Zwanzig Jahre lang verhängte die Militärdiktatur Staatsterror, um die politische Stabilität zu wahren. Die Diktatur brachte eine Generation zum Schweigen. Zehntausende verfolgt, Tausende verhaftet, Hunderte getötet. Es war ein konterrevolutionärer Triumph, der das politisch-gesellschaftliche Kräftegleichgewicht auf kontinentaler Ebene umkehrte und die vielversprechende Situation, die die kubanische Revolution im Jahr 1959 eröffnet hatte, umkehrte.
Brasilien erlebte während der Militärdiktatur einen Rückschritt. Wir waren eines der Heimatländer des abhängigsten, wildesten und barbarischsten Kapitalismus. Das von der Diktatur hervorgebrachte Brasilien hat immense historische Wachstumschancen mit einer weniger ungleichmäßigen, weniger destruktiven und weniger unausgewogenen Entwicklung verloren. Es entstand eine Gesellschaft, die kulturell von Angst mundtot gemacht wurde; im Bildungsbereich amputiert, indem die öffentliche Bildung disqualifiziert und die private Bildung bevorzugt wird; sozial zersplittert durch die übermäßige Ausbeutung des Proletariats für Armutslöhne; verklärt durch die Explosion von Gewalt und Kriminalität.
Was die Diktatur tat, war, das Land dazu zu verurteilen, für ein weiteres halbes Jahrhundert den Zustand einer nordamerikanischen kommerziellen Halbkolonie beizubehalten.

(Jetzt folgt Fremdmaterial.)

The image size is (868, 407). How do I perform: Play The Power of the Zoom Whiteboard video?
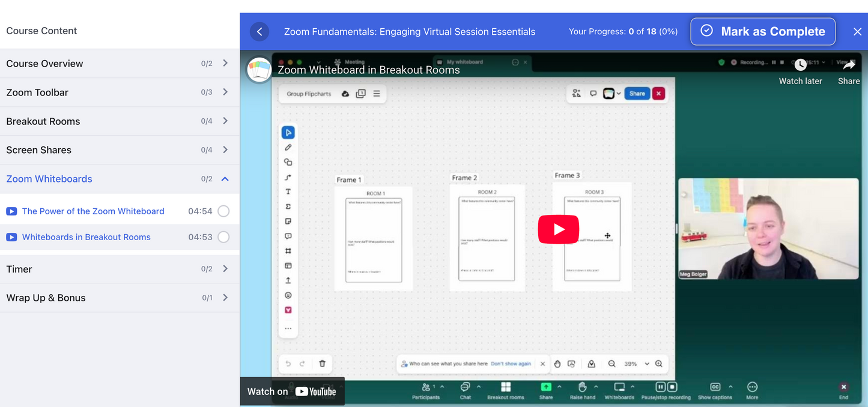[93, 211]

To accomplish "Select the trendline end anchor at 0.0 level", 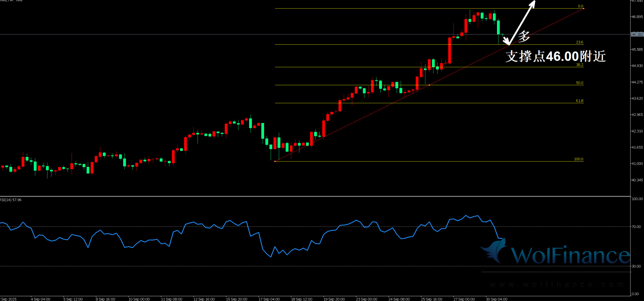I will pos(584,8).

Es verursachte die größte Auslandsverschuldung der Welt, sowohl in absoluten Zahlen als auch im Verhältnis zum BIP. Um die Sache noch schlimmer zu machen, akzeptierte er, dass die Auslandsschulden in Form von nachträglich festgelegten Anleihen und mit einem Schiedsverfahren in New York im Einklang mit der US-Gesetzgebung beglichen würden. Er machte Brasilien zum Paradies des internationalen Wuchers.
Es scheint nicht plausibel, im Jahr 2020 darüber zu diskutieren, ob die Folgen der Ereignisse von 1964 wirklich im ernstesten Sinne des Wortes verheerend waren oder nicht. Regressive Abgründe haben seit dem Ende des Zweiten Weltkriegs unzählige Male zeitgenössische Gesellschaften in den unterschiedlichsten und schrecklichsten Formen und Ausmaßen heimgesucht. In Form ethnischer Säuberungen etwa bei der Gründung des Staates Israel, der palästinensischen Nakba 1948; in Form einer barbarischen Zerstörung der durchschnittlichen Existenzbedingungen des Volkes, wie es die Folgen der kapitalistischen Restauration in Russland nach der Perestroika waren; und sogar in Form von Völkermorden, wie 1994 in Ruanda oder 1992/95 in Bosnien. Aber tragischerweise kam es auch zu anderen Formen des historischen Rückschritts, etwa zu den Diktaturen im südlichen Teil Lateinamerikas. Das Militärdiktaturregime war so reaktionär, dass sein wichtigstes Vermächtnis darin bestand, dass Brasilien zwei Jahrzehnte später die ungleichste Gesellschaft der Welt außerhalb Afrikas war.
Bei einer Situationsanalyse ist es notwendig, die Machtverhältnisse in sozialen Konflikten zu untersuchen, ohne den Sinn der Maßnahmen zu verlieren. Wir müssen eine Quantitätsskala berücksichtigen und Qualitätsunterschiede qualifizieren. Impressionistische Übertreibungen helfen nicht weiter. Unsicherheit unter Arbeitnehmern ist nicht dasselbe wie Verzweiflung. Verzweiflung auf der linken Seite ist nicht dasselbe wie Niederwerfung. Wir müssen vermitteln können. Es besteht die Gefahr einer historischen Niederlage, wenn die Bolsonaro-Regierung nicht gestoppt wird. Es besteht die Gefahr eines „Sibirischen Winters“. Aber Bolsonaro ist nicht unschlagbar. Anders als 1964 wird es um jeden Preis Widerstand geben. Bis zum Ende.
* Valerio Arcary Er ist ordentlicher Professor im Ruhestand am IFSP (Bundesinstitut für Bildung, Wissenschaft und Technologie von São Paulo).